Aufgaben:
- 1) Wie viele Menschen leben laut dem Text zur digitalen Barrierefreiheit in Deutschland mit einer Schwerbehinderung?
- 2) Nenne alle Beteiligten, die laut dem Text zur digitalen Barrierefreiheit die Untersuchung der Online-Shops durchgeführt haben.
- 3) Schreibe den Text zur digitalen Barrierefreiheit nach seinem letzten Satz weiter.

Digitale Barrierefreiheit – worauf Unternehmen jetzt achten müssen

In Deutschland leben 7,9 Millionen Menschen, also fast zehn Prozent, mit einer Schwerbehinderung. Kein Wunder, schließlich machen 91 % im Laufe ihres Lebens früher oder später Erfahrungen mit diesen gravierenden Einschränkungen. Genau deswegen rückt der Aspekt der Barrierefreiheit immer stärker in den Fokus. Gerade im digitalen Bereich jedoch lassen sich hier Mängel feststellen. Staatliche und öffentliche Online-Angebote haben bereits seit 2021 durch das Behindertengleichstellungsgesetz die Pflicht, ihre Onlinedienste barrierefrei anzubieten – was allerdings nicht konsequent umgesetzt wird: Laut eines Prüfberichts der Überwachungsstelle des Bundes für Barrierefreiheit von Informationstechnik (BFIT-Bund) vom März 2025 sei keine der überprüften staatlich angebotenen Anwendungen und Websites vollständig barrierefrei.
Auch in der privaten Wirtschaft zeigen sich Mängel: Nach einer Untersuchung von Aktion Mensch, BITV-Consult, Google, UDG und der Stiftung Pfennigparade ist nur ein Drittel der untersuchten Online-Shops in Deutschland gemäß den Web Content Accessibility Guidelines barrierefrei. Deswegen ist am 28. Juni das Barrierefreiheitsstärkungsgesetz (BFSG) in Kraft getreten. Dieses verpflichtet Privatunternehmen, ihre Online-Angebote barrierefrei zu gestalten. Mit dem BFSG wird die EU-Richtlinie „European Accessibility Act“ in nationales Recht gegossen. Ziel ist es, das Recht auf digitale Teilhabe für alle EU-Bürger*innen zu ermöglichen und die Barrierefreiheitsanforderungen zu vereinheitlichen.

Vorliegende Zeilen:
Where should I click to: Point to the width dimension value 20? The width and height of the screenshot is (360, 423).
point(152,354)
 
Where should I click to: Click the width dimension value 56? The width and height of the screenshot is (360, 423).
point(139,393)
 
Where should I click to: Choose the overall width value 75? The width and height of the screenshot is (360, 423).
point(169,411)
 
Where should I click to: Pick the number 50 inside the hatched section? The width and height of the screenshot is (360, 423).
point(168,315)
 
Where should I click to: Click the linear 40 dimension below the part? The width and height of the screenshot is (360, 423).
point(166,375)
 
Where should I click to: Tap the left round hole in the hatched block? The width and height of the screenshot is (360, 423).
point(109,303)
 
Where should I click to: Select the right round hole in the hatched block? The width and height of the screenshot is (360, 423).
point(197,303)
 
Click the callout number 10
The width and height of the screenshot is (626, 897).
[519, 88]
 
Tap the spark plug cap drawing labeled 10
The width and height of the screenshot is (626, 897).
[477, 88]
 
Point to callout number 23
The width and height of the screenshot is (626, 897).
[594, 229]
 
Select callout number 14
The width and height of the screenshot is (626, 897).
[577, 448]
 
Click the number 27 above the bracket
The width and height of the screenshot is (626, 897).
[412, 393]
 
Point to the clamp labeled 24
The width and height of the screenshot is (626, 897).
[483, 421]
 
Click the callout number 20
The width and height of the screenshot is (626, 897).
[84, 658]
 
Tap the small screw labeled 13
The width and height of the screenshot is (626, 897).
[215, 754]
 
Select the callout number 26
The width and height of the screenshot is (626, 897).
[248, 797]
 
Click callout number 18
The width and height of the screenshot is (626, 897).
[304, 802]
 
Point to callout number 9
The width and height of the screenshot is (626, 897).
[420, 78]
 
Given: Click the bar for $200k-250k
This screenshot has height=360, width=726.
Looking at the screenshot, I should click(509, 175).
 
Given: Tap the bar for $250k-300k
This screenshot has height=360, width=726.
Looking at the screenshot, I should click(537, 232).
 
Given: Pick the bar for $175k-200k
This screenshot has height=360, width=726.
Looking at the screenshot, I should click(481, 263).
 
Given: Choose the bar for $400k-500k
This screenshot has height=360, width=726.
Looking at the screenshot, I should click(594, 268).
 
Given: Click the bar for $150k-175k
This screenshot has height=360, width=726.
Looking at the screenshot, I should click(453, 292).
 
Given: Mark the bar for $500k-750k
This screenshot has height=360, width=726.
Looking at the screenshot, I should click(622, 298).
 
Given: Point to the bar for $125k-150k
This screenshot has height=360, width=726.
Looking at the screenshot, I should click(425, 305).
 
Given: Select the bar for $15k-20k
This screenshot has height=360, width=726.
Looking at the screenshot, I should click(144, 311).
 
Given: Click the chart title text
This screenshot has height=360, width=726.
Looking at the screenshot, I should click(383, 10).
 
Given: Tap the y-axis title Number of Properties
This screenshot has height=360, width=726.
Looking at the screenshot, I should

Antworten je Aufgabe:
- 1) 7,9 Millionen Menschen, also fast zehn Prozent.

- 2) Aktion Mensch, BITV-Consult, Google, UDG, Stiftung Pfennigparade

- 3)
Was genau schreibt das BFSG vor?

Die vorgeschriebenen Barrierefreiheitsmaßnahmen sind nicht willkürlich, sondern finden sich in der sogenannten „Web Content Accessibility Guideline“ (WCAG). Diese formuliert einen internationalen Standard, wenn es um die barrierefreie Gestaltung von Inhalten im Web geht. Der Standard ist dabei in die drei Konformitätsstufen A, AA und AAA aufgeteilt:

  • A: Minimale Barrierefreiheitsanforderungen, wie z. B. Screenreader-Kompatibilität oder vollständige Tastaturbedienbarkeit.
  • AA: Erweiterte Anforderungen, wie z. B. ausreichende Farbkontraste oder Videountertitel.
  • AAA: Das umfangreichste Maß an Barrierefreiheitsoptionen – mit Features wie z. B. Live-Audiobeschreibungen in leichter Sprache.

Als Mindeststandard schreibt das BFSG die Stufe AA der WCAG vor.

 

Die Prinzipien der Web Content Accessibility Guidelines

Die WCAG ist nach vier Prinzipien aufgebaut, an denen sich auch die Maßnahmen orientieren:

  • Wahrnehmbarkeit: Beispielsweise durch Alt-Texte oder verstellbare Schriftgrößen
  • Bedienbarkeit: Beispielsweise nur per Tastatur mit sichtbarer Fokusmarkierung
  • Verständlichkeit: Zum Beispiel durch einfache Sprache oder visuelle Hilfen
  • Robustheit: Durch soliden Code und die Vermeidung veralteter Technologien

 

Wer ist betroffen?

Grundsätzlich sind fast alle Unternehmen betroffen, die bestimmte digitale Produkte oder Dienstleistungen für Verbraucher*innen (B2C) anbieten. Dazu zählen beispielsweise Geld- und Fahrausweisautomaten, Telefondienste, Computer, Smartphones, B2C-Onlineshops usw.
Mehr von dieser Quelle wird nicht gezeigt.